De fait, les peuples autochtones – 6 % de la population mondiale sur 25 % des terres émergées – sont un acteur majeur des négociations à Montréal. “Nous sommes ici pour faire passer le message que nous ne pouvons pas atteindre des objectifs de conservation ambitieux sans tenir pleinement compte de nos droits”, selon Jennifer Corpuz, avocate et membre du Forum international autochtone sur la biodiversité (IIFB).

– Sous conditions –

C’est la ligne la plus répandue parmi les ONG: se contenter des 30 %, mais en exigeant que les pays acceptent des critères qualitatifs dans l’accord.

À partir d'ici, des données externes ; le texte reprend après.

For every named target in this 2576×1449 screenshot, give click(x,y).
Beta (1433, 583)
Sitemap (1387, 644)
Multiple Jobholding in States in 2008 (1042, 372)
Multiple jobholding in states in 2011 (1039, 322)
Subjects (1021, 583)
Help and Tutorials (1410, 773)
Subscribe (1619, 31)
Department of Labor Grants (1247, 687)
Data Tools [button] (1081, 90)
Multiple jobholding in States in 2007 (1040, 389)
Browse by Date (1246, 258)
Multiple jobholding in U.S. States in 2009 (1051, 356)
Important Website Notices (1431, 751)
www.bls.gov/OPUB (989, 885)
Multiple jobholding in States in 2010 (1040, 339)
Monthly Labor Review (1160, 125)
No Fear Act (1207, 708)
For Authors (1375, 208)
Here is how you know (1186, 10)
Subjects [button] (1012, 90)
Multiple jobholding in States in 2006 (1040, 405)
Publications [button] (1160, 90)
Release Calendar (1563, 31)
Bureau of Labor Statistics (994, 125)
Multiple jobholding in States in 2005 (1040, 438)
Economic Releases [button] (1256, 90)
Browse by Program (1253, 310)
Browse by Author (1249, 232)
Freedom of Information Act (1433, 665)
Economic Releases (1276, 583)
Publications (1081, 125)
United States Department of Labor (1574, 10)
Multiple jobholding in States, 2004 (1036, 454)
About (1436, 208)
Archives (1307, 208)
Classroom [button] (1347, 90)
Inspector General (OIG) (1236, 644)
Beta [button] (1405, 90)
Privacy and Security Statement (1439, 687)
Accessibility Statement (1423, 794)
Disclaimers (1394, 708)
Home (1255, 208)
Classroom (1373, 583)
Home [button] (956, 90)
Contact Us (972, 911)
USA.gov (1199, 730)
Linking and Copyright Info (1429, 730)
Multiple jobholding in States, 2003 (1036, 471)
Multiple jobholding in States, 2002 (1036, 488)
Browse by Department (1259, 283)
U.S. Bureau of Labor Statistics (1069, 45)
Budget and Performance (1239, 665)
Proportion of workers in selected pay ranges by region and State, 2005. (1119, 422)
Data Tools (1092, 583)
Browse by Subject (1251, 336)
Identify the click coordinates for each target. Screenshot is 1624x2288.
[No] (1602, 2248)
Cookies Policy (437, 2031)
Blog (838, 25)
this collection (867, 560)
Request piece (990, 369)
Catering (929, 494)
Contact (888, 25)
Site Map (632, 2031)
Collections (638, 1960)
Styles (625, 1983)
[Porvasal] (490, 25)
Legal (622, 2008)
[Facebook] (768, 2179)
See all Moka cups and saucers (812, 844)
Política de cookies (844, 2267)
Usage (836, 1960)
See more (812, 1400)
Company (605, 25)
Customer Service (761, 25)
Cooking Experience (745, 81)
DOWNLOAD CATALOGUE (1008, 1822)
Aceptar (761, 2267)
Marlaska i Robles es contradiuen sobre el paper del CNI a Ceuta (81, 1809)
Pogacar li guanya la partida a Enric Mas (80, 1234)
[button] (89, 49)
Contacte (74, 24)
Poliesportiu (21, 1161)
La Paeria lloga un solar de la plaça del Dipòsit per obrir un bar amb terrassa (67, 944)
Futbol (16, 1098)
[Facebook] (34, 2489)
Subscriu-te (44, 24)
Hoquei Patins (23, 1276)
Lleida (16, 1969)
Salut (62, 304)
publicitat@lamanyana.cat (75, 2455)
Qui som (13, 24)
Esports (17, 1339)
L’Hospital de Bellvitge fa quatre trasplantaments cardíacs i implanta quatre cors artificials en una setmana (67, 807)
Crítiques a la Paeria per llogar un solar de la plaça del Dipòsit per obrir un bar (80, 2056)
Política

Par exemple, certaines organisations estiment que seules des zones “écologiquement significatives” doivent être retenues pour que les parcs protégés ne soient pas des “parcs sur le papier”.

Certains voudraient même un pourcentage de zones “fortement ou totalement” protégées, sans activité humaine ou presque.

Mais pour l’heure, la plupart de ces critères qualitatifs sont en suspens dans le projet d’accord.

Alors les ONG tentent de faire pression sur la “Coalition de la haute ambition pour la nature et les peuples” (HAC), menée par la France, le Costa Rica et le Royaume-Uni, qui avec plus de 130 pays, soutient le 30 %.

Mais “si les critères sont trop restrictifs, les pays iront protéger des zones sans grand intérêt pour la biodiversité”, met en un garde un négociateur occidental.

Et l’équation se complique car “les zones les plus riches sont aussi celles avec les meilleures ressources: il faut les gérer durablement mais pas interdire”.

Et puis cet objectif phare ne doit pas aboutir à des ambitions réduites pour le reste du globe, soulignent des experts. “On parle beaucoup des 30 %, mais ce qui est décisif c’est aussi ce qu’on fait à la nature sur les 70 % restants”, ajoute-t-il.

La défense de la biodiversité dans l’aménagement du territoire, la réduction des pesticides, la restauration des terres dégradées, sont aussi des objectifs majeurs de l’accord négocié à Montréal.